[Stored data]

○ ○ ○ ○ ○

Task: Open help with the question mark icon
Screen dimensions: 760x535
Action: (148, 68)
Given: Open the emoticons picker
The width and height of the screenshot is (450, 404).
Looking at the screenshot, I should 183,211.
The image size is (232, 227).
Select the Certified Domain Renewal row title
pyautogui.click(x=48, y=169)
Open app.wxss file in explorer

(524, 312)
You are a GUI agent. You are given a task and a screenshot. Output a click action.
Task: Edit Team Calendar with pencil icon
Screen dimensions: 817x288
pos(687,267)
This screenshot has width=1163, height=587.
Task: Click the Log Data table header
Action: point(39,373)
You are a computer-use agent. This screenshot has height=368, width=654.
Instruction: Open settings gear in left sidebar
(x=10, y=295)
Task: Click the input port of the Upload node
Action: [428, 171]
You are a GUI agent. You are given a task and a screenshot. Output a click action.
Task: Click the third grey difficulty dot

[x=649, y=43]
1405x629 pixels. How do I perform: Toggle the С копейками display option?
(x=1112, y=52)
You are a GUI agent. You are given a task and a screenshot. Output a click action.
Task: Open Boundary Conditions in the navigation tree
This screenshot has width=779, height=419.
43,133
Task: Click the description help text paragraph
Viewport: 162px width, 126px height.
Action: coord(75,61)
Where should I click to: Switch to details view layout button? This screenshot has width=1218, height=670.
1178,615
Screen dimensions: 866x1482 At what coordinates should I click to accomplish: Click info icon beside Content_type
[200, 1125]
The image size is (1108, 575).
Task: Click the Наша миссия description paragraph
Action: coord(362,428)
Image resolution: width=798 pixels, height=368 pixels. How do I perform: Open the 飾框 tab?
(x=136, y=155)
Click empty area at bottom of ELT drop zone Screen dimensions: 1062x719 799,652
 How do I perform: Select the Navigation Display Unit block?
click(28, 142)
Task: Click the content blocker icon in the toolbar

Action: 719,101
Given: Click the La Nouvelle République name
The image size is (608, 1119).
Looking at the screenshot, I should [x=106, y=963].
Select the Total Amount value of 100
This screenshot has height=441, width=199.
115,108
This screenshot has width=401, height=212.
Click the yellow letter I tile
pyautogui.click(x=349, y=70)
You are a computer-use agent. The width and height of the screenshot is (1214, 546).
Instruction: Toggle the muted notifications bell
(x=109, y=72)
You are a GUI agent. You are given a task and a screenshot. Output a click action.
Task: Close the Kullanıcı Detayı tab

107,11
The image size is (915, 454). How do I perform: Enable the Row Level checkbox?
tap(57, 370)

○ ○ ○ ○ ○

Please, from the entries above, set down exactly the lines from the one containing "Screen dimensions: 760x535" through the one containing "Task: Edit Team Calendar with pencil icon", and only those.

> SOLUTION TO THIS PROBLEM
Screen dimensions: 760x535
Action: (148, 68)
Given: Open the emoticons picker
The width and height of the screenshot is (450, 404).
Looking at the screenshot, I should 183,211.
The image size is (232, 227).
Select the Certified Domain Renewal row title
pyautogui.click(x=48, y=169)
Open app.wxss file in explorer

(524, 312)
You are a GUI agent. You are given a task and a screenshot. Output a click action.
Task: Edit Team Calendar with pencil icon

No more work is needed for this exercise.